2022年3月の国連総会におけるロシア非難決議の採択結果。緑:賛成 赤:反対 黄:棄権 青:欠席等

 ロシアがウクライナへ軍事侵攻してから2月24日で1年を迎える。ちょうど1年前、侵攻することはないとの見方が専門家の間でも強かった。筆者もその1人で、侵攻すれば欧米からの経済制裁は免れないどころか、国際社会でのイメージ悪化も避けられず、その危険性を冒してまで侵攻しないだろうと思っていた。しかし、筆者の見方は見事に裏切られ、プーチン大統領は軍事侵攻という最大のご法度に踏み込んだ。
 侵攻直後から、米国を主導に欧米諸国は一斉にロシアへの制裁措置を発動し、ウクライナへの軍事支援を強化するようになった。プーチン大統領は当初、首都キーウを軍事的に掌握し、ゼレンスキー政権を崩壊に追いやり、親ロシア的な傀儡政権を樹立することを想定していただろうが、ウクライナ軍の能力と欧米の軍事支援を甘く見積もり、ロシア軍の劣勢はすぐに顕著になった。昨年秋、プーチン大統領が軍隊経験者などの予備兵を招集するため部分的動員令を発令し、ドネツクとルハンシク、サボリージャとヘルソンの東部南部4州のロシアへの一方的に併合を宣言したことは、プーチン大統領の焦りを象徴するものと言えよう。そして、ウクライナ国防省は、今年3月の春あたりに大規模な攻勢を仕掛ける可能性を示唆した*1。米国の主力戦車MIエイブラムス、ドイツのレオパルト2、英国のチャレンジャー2など欧米からウクライナへ供与される最新鋭戦車は300を超えるとされ、今後戦闘が再び激化することが懸念される。
 侵攻から1年が経つが、ここでポイントになるのが戦略的国境という考え方だ。地球儀を回せば分かるように、世界は国境で区切られているが、それは全て歴史の中で人によって敷かれた人工的国境である。当然ながら、人工的国境に基づいてそれぞれの国家は防衛や安全保障を強化し、繁栄のため経済を重視してきた。昨年2月以降、ロシアが非難されているのはこの人工的国境を侵したからである。昨年3月、国連総会ではロシア非難決議が141カ国の賛成で採択された*2。しかし、ロシアとベラルーシ、エリトリアと北朝鮮、シリアが反対に回り、中国やインドなど35カ国が棄権し、世界の複雑さも浮き彫りとなった。また、賛成に回った国々の中にもグローバルサウスを中心にロシア制裁に加わっていない国も多く、そういった国はロシアとの経済的な繋がりは維持しようとしている。ロシア侵攻に対する各国の受け止め方は千差万別だ。

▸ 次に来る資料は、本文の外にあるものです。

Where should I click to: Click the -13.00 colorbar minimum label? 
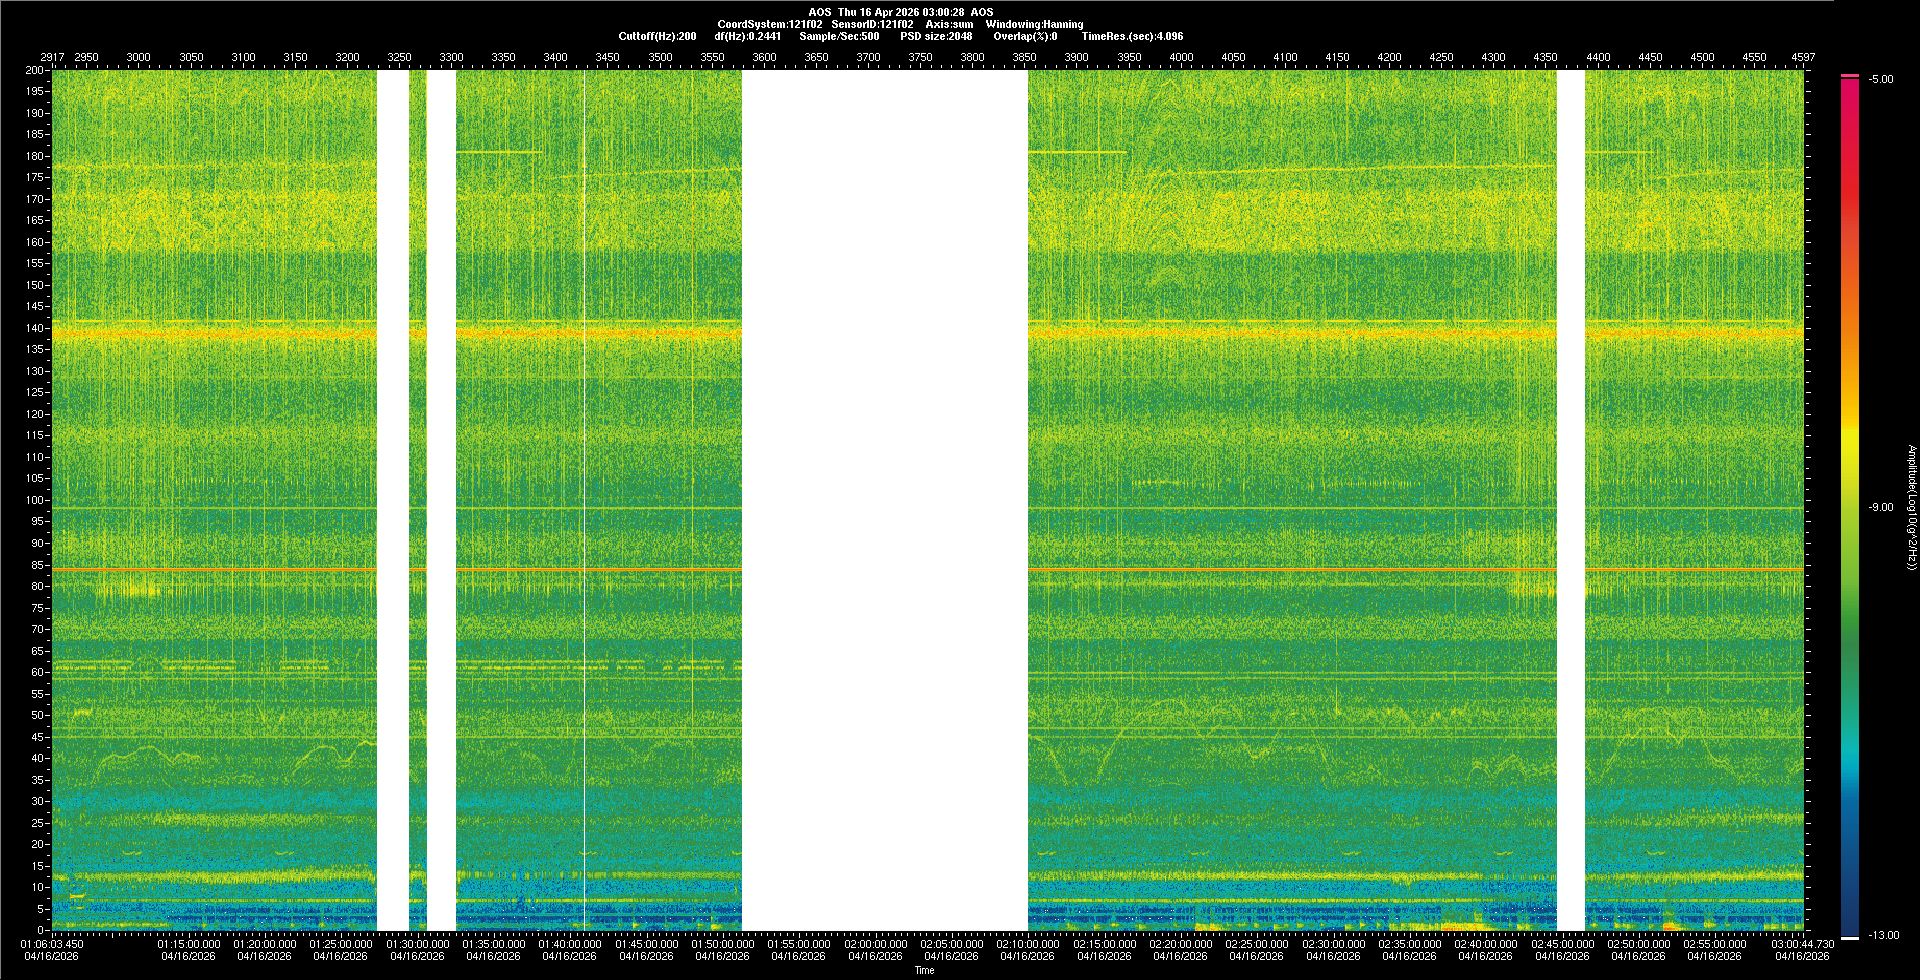pyautogui.click(x=1883, y=935)
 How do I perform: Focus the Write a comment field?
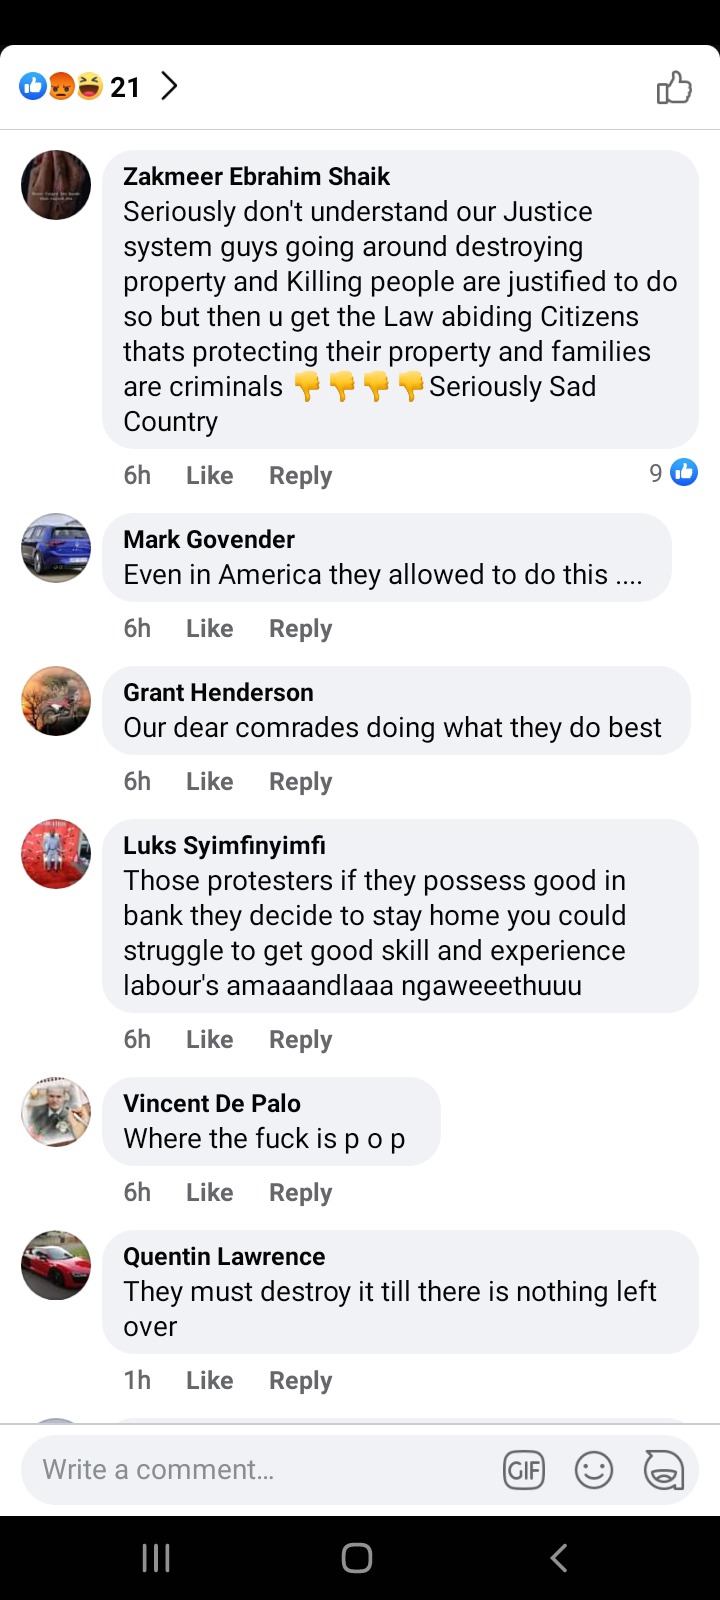[260, 1470]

 一方、ウクライナ侵攻は我々に「国境というものは人工的国境のみではない」ことを痛感させた。昨年、なぜプーチン大統領がウクライナ侵攻を決断したか、その真意は本人に聞いてみたいと分からない部分もある。しかし、プーチン大統領は長年、旧ソ連圏を自らの勢力圏と位置づけ、その範囲における影響力を確保しようとしてきた。よって、東方拡大を続けるNATOの存在(バルト三国もNATOに加盟)にプーチン大統領は年々不満や苛立ちを強め、ウクライナの西側接近が1つの沸点だったことは間違いない。侵攻後、プーチン大統領はロシア人とウクライナ人は同じ民族だと発言するように 、プーチン大統領の脳裏には人工的国境と同時に、ロシアの勢力圏を維持するという戦略的国境という考えがある。この戦略的国境と人工的国境の衝突が、今回ウクライナ侵攻という形で現れたと言える。2014年のクリミア侵攻、2008年の南オセチア紛争も同様である。

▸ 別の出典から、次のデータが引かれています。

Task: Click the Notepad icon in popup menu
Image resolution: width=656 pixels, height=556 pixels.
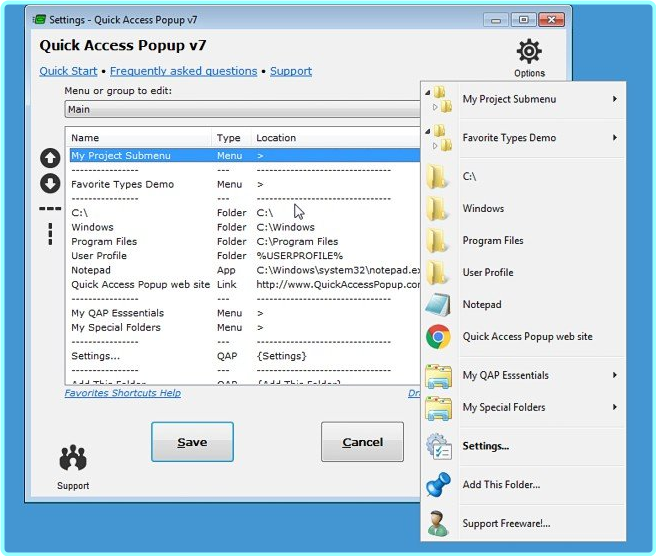Action: coord(438,305)
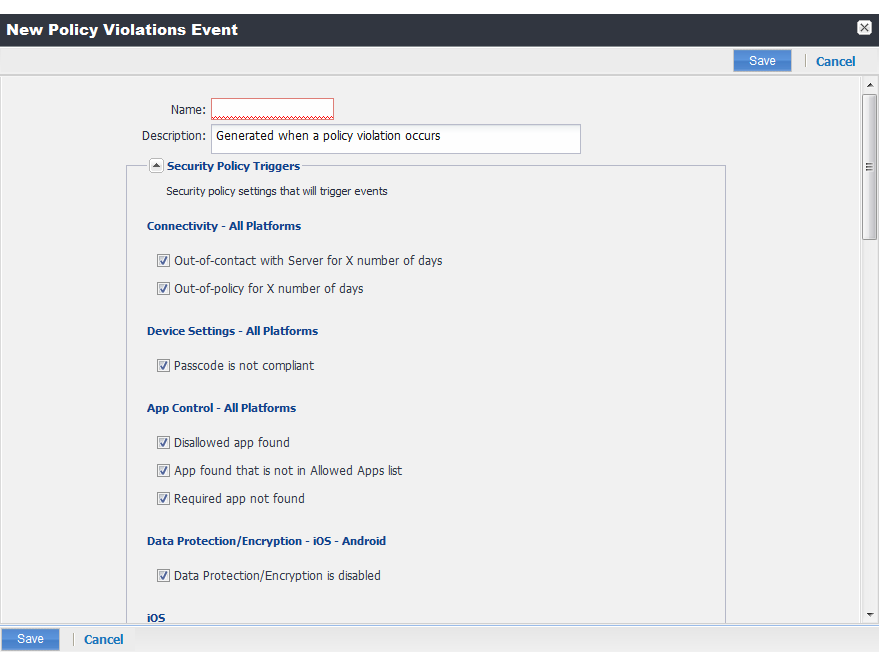The image size is (879, 661).
Task: Uncheck "Disallowed app found"
Action: (163, 442)
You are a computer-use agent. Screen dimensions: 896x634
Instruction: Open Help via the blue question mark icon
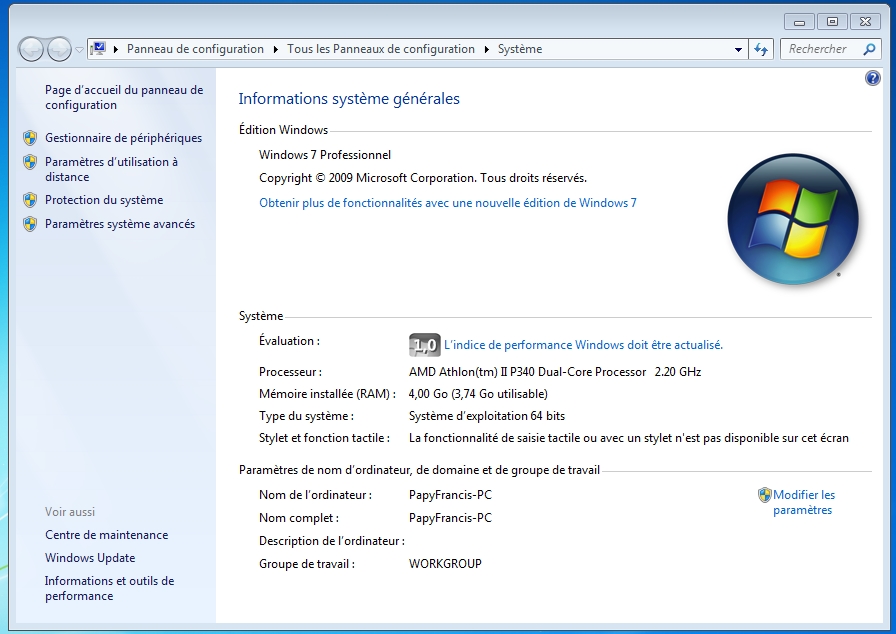click(x=872, y=78)
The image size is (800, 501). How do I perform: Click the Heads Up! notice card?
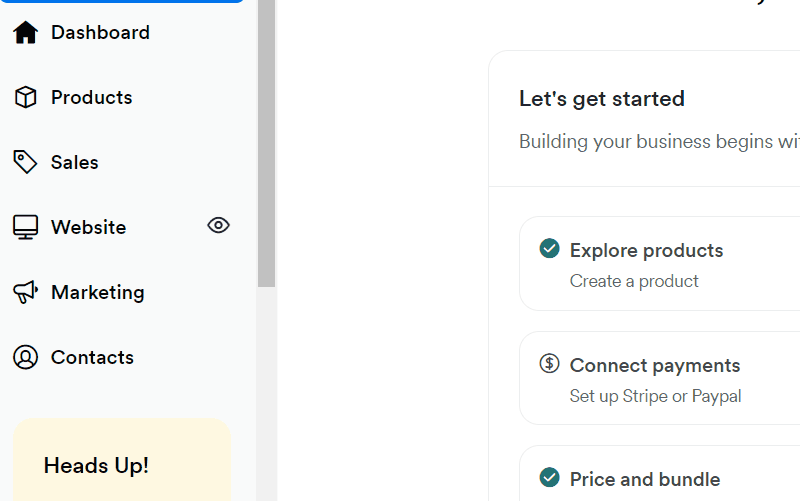click(122, 460)
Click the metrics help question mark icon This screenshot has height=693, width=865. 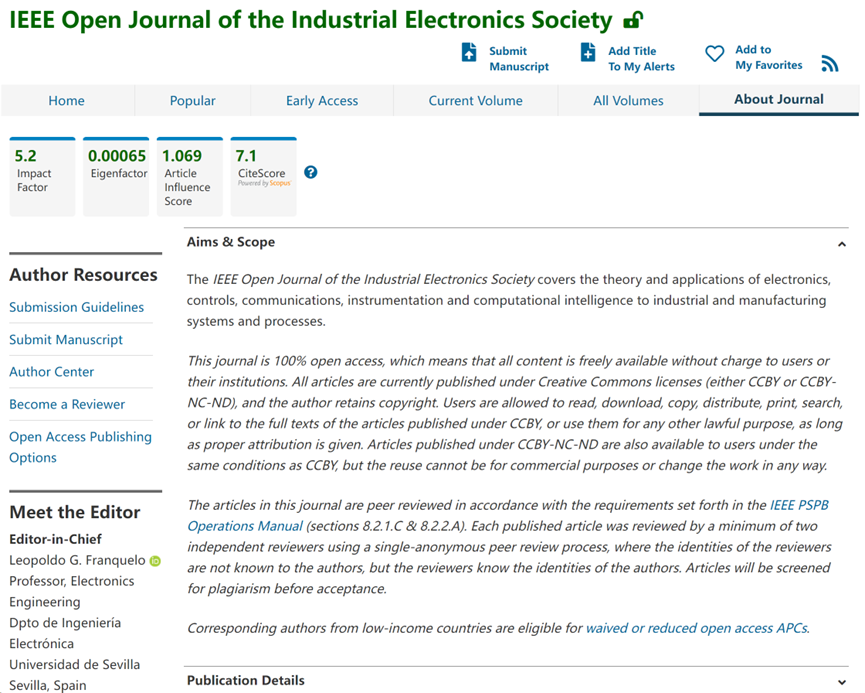click(x=311, y=172)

 一方、近年緊張が高まる台湾情勢は、戦略的国境と人工的国境の衝突という考えでは説明できない。なぜならば、中国にとって台湾は内政問題であり、そもそも戦略的国境や人工的国境という概念は存在しないのである。今後の台湾情勢の行方は分からない。しかし、戦略的国境という文脈で今後の習政権の政策、行動を見ていくことは危機管理的に重要となろう。